Seven causes are outlined briefly here.
Bacterial meningitis
Diagnosing meningitis may be difficult particularly in children <2 years. Classical symptoms such as decreased consciousness, neck pain/stiffness, vomiting and rash may be seen in the older child. Children, especially those <12 months old, may present as a fit with a fever. Clinical post-fit recovery may be delayed arousing suspicion of a non-benign cause.
Treatment with broad spectrum antibiotics is needed until a definitive diagnosis can be made.
Treating with steroids (dexamethasone 0.15 mg/kg prior to first dose of antibiotics) reduces profound hearing loss if the causative agent is Haemophilus influenza type B (HIB) and less so in cases of meningococcal or streptococcal infection. [17]
Herpes simplex encephalitis
Herpes simplex encephalitis should be suspected in a child with a decreased consciousness and focal neurological signs, fluctuating consciousness, contact with herpetic lesions or no obvious alternative cause. [18]
The diagnosis of herpes simplex encephalitis can be made with positive cerebrospinal fluid (CSF) for herpes simplex virus DNA in PCR of CSF. A positive PCR of CSF is highly sensitive and specific.
A magnetic resonance image scan and an abnormal EEG can strengthen the diagnosis. Nevertheless, waiting to perform a lumbar puncture should not delay treatment with intravenous acyclovir (see the British National Formulary (BNF) for body surface area dose calculation).
Intracranial abscess
A history of recent antibiotic use, neurosurgery or cyanotic congenital heart disease is relevant. [19]
Clinical signs may include a reduced consciousness, focal neurological signs, signs of sepsis and raised intracranial pressure. Diagnosis is with a CT scan of the head. [19]
Treatment is with broad spectrum antibiotics and neurosurgical referral.
Tuberculous meningitis
Tuberculous meningitis should be suspected if the child has had contact with pulmonary tuberculosis.
Diagnosis is with a positive CSF PCR for TB DNA.
Further management should be guided by microbiology.
Raised intracranial pressure
A child with decreased consciousness and raised intracranial pressure may have complaints of a headache, display altered behaviour and vomiting. Signs include unilateral or bilateral dilated pupils or unreactive pupils, abnormal posture, papilloedema, a relative bradycardia for age and hypertension.
Manage the patient with the head in the midline, raised 20 degrees and aim to maintain normal physiology, which may require intubation and ventilation. Consider mannitol or hypertonic saline.

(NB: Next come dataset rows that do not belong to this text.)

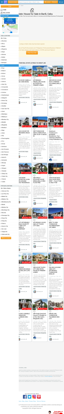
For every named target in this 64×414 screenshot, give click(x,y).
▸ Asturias (3, 54)
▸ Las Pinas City (5, 193)
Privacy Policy (32, 401)
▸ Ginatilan (3, 106)
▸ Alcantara (4, 41)
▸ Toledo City (4, 176)
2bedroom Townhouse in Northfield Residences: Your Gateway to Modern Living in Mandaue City (55, 135)
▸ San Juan (3, 229)
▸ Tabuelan (3, 171)
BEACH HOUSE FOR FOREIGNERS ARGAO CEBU (23, 132)
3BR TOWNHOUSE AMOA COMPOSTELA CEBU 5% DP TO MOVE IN (40, 133)
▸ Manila (3, 204)
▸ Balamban (4, 60)
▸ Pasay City (4, 218)
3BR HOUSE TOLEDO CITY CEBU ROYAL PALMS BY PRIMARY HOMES (39, 270)
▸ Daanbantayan (5, 95)
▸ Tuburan (3, 179)
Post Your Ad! (32, 53)
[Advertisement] (32, 29)
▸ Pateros (3, 223)
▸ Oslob (3, 133)
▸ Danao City (4, 100)
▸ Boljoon (3, 70)
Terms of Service (48, 376)
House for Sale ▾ (13, 2)
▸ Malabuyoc (4, 116)
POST (9, 6)
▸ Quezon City (4, 226)
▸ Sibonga (3, 162)
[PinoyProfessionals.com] (5, 2)
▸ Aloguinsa (4, 49)
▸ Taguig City (4, 231)
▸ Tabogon (3, 168)
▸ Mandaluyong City (6, 202)
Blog (23, 401)
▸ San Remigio (4, 154)
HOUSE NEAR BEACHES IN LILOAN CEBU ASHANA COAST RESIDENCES (23, 180)
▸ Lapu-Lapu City (5, 108)
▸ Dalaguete (4, 98)
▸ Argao (3, 51)
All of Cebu (3, 38)
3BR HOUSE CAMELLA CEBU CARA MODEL (24, 81)
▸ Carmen (3, 79)
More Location (6, 238)
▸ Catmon (3, 81)
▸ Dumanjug (4, 103)
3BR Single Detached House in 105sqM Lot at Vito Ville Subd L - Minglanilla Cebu (39, 316)
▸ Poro (2, 141)
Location (48, 2)
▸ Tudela (3, 181)
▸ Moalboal (3, 127)
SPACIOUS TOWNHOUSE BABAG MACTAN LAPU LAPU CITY (23, 270)
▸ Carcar (3, 76)
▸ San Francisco (5, 152)
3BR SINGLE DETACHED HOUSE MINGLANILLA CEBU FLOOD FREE (39, 180)
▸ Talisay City (4, 173)
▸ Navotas (3, 212)
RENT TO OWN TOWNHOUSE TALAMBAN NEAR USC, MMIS (54, 225)
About (26, 401)
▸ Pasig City (4, 221)
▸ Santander (4, 160)
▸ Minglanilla (4, 125)
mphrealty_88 (24, 102)
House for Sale (5, 15)
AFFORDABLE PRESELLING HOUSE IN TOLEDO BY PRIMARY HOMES (39, 82)
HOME (4, 10)
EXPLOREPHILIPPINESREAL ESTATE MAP (10, 21)
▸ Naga (2, 130)
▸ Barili (2, 65)
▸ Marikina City (4, 207)
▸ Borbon (3, 73)
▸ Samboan (4, 146)
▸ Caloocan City (5, 191)
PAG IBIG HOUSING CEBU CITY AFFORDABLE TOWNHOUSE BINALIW (55, 271)
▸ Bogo (2, 68)
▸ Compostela (4, 87)
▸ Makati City (4, 196)
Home (19, 401)
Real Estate (6, 13)
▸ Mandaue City (5, 119)
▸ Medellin (3, 122)
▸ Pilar (2, 135)
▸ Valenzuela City (5, 234)
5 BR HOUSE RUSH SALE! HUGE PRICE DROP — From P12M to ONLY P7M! (55, 180)
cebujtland (54, 160)
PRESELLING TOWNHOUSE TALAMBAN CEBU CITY (54, 316)
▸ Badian (3, 57)
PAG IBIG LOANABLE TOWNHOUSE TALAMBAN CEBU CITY (23, 316)
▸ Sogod (3, 165)
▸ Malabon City (4, 199)
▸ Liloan (3, 111)
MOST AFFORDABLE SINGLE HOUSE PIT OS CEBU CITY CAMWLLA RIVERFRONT (23, 226)
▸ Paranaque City (5, 215)
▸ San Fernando (5, 149)
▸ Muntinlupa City (5, 210)
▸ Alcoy (3, 43)
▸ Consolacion (4, 89)
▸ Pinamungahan (5, 138)
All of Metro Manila (6, 188)
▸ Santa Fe (3, 157)
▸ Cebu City (3, 84)
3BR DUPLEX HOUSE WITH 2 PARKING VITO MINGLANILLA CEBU (55, 82)
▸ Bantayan (3, 62)
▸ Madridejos (4, 114)
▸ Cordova (3, 92)
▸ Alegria (3, 46)
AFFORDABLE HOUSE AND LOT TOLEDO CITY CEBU (39, 224)
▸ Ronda (3, 143)
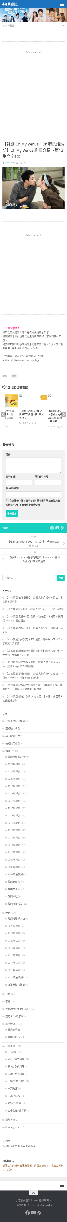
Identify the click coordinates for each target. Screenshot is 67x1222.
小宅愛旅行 (11, 1023)
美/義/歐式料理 (16, 1066)
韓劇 (14, 376)
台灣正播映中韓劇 (15, 721)
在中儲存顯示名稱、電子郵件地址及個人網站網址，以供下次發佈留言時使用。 (33, 502)
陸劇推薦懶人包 (16, 918)
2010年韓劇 (14, 852)
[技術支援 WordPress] (25, 1205)
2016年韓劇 (14, 808)
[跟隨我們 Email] (57, 528)
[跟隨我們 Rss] (63, 528)
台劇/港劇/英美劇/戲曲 (17, 1008)
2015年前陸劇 (15, 977)
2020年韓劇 (14, 778)
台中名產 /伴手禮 (17, 1110)
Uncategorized (12, 1127)
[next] (63, 414)
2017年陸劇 (14, 962)
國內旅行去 (14, 1029)
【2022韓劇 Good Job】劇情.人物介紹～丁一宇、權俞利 (35, 609)
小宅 (7, 163)
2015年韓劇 (8, 25)
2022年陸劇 (14, 926)
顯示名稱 (11, 476)
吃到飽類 (13, 1088)
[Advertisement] (33, 88)
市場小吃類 (14, 1095)
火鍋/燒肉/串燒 (16, 1081)
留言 (8, 454)
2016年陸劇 (14, 970)
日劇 (7, 993)
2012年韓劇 (14, 837)
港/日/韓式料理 (16, 1059)
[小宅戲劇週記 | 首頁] (13, 4)
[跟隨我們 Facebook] (52, 528)
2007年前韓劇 (15, 874)
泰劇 (7, 1001)
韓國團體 (13, 896)
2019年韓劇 (14, 786)
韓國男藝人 (14, 881)
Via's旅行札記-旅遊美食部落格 (18, 1146)
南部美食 (10, 1119)
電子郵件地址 (42, 476)
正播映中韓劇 (12, 728)
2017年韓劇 (14, 800)
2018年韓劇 (14, 793)
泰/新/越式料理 (16, 1073)
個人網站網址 (12, 488)
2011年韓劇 (14, 845)
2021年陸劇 (14, 933)
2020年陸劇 (14, 940)
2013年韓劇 (14, 830)
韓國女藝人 (14, 889)
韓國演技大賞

Hypertensive encephalopathy
Headache, nausea, vomiting, visual disturbances and focal neurological deficits and seizures may occur.
Hypertension is defined as the systolic blood pressure >95th centile for age.
Further management should be guided by a paediatric nephrologist or intensivist.
Prolonged convulsion/post convulsive state
Convulsions lasting more than 10 minutes need treating as per the APLS guidelines. [5] In infants, in addition to the core investigations calcium and magnesium should be requested at presentation.
Post-convulsive state should last for less than one hour; if this is prolonged and the blood glucose is normal, the core investigations should be performed.